**What needs to be done**
In the entries below, change every "dropdown arrow" to "drop-down arrow" and leave everything else as it is.

**Supplied information**

--- START ---

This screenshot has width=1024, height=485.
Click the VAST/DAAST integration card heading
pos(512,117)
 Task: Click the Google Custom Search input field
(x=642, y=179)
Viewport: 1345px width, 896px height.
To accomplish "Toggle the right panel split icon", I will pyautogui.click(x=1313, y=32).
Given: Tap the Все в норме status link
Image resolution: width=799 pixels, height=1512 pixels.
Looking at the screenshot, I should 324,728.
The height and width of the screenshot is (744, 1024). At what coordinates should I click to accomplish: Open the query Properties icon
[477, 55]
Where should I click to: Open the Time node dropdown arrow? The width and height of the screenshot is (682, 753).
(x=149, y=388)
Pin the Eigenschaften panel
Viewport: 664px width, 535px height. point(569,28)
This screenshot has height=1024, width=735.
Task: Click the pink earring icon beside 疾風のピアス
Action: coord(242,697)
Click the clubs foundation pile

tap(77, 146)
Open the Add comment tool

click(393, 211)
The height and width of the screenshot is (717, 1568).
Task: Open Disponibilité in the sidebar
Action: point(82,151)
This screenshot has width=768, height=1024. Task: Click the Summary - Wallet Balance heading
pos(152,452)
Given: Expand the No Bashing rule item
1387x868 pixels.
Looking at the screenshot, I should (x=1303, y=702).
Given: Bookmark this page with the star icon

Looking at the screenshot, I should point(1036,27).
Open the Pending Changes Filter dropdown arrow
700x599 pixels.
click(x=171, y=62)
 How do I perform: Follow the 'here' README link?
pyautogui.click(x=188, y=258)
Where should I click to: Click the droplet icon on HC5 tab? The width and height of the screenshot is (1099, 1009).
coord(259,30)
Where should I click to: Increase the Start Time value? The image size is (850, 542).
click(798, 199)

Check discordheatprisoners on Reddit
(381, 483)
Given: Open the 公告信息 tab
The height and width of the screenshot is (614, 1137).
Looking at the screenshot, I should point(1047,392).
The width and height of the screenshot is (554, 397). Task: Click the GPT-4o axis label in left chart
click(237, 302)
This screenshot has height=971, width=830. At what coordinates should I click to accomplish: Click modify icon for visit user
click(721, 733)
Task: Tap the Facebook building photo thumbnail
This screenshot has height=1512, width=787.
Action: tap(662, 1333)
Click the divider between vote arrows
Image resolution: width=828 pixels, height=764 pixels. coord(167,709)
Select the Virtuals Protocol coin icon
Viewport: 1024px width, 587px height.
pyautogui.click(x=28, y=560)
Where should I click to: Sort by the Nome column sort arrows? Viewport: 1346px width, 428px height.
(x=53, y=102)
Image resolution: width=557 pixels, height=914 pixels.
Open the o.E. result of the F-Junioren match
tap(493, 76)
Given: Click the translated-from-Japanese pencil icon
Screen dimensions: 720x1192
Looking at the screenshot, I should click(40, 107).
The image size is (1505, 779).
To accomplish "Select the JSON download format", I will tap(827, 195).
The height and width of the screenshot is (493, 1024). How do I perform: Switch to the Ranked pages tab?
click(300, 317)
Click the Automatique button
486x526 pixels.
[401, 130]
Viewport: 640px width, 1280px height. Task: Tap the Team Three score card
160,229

--- END ---

**Exercise solution**
This screenshot has width=1024, height=485.
Click the VAST/DAAST integration card heading
pos(512,117)
 Task: Click the Google Custom Search input field
(x=642, y=179)
Viewport: 1345px width, 896px height.
To accomplish "Toggle the right panel split icon", I will pyautogui.click(x=1313, y=32).
Given: Tap the Все в норме status link
Image resolution: width=799 pixels, height=1512 pixels.
Looking at the screenshot, I should 324,728.
The height and width of the screenshot is (744, 1024). At what coordinates should I click to accomplish: Open the query Properties icon
[477, 55]
Where should I click to: Open the Time node drop-down arrow? The width and height of the screenshot is (682, 753).
(x=149, y=388)
Pin the Eigenschaften panel
Viewport: 664px width, 535px height. point(569,28)
This screenshot has height=1024, width=735.
Task: Click the pink earring icon beside 疾風のピアス
Action: coord(242,697)
Click the clubs foundation pile

tap(77, 146)
Open the Add comment tool

click(393, 211)
The height and width of the screenshot is (717, 1568).
Task: Open Disponibilité in the sidebar
Action: point(82,151)
This screenshot has width=768, height=1024. Task: Click the Summary - Wallet Balance heading
pos(152,452)
Given: Expand the No Bashing rule item
1387x868 pixels.
Looking at the screenshot, I should (x=1303, y=702).
Given: Bookmark this page with the star icon

Looking at the screenshot, I should point(1036,27).
Open the Pending Changes Filter drop-down arrow
700x599 pixels.
click(x=171, y=62)
 How do I perform: Follow the 'here' README link?
pyautogui.click(x=188, y=258)
Where should I click to: Click the droplet icon on HC5 tab? The width and height of the screenshot is (1099, 1009).
coord(259,30)
Where should I click to: Increase the Start Time value? The image size is (850, 542).
click(798, 199)

Check discordheatprisoners on Reddit
(381, 483)
Given: Open the 公告信息 tab
The height and width of the screenshot is (614, 1137).
Looking at the screenshot, I should point(1047,392).
The width and height of the screenshot is (554, 397). Task: Click the GPT-4o axis label in left chart
click(237, 302)
This screenshot has height=971, width=830. At what coordinates should I click to accomplish: Click modify icon for visit user
click(721, 733)
Task: Tap the Facebook building photo thumbnail
This screenshot has height=1512, width=787.
Action: tap(662, 1333)
Click the divider between vote arrows
Image resolution: width=828 pixels, height=764 pixels. coord(167,709)
Select the Virtuals Protocol coin icon
Viewport: 1024px width, 587px height.
pyautogui.click(x=28, y=560)
Where should I click to: Sort by the Nome column sort arrows? Viewport: 1346px width, 428px height.
(x=53, y=102)
Image resolution: width=557 pixels, height=914 pixels.
Open the o.E. result of the F-Junioren match
tap(493, 76)
Given: Click the translated-from-Japanese pencil icon
Screen dimensions: 720x1192
Looking at the screenshot, I should click(40, 107).
The image size is (1505, 779).
To accomplish "Select the JSON download format", I will tap(827, 195).
The height and width of the screenshot is (493, 1024). How do I perform: Switch to the Ranked pages tab?
click(300, 317)
Click the Automatique button
486x526 pixels.
[401, 130]
Viewport: 640px width, 1280px height. Task: Tap the Team Three score card
160,229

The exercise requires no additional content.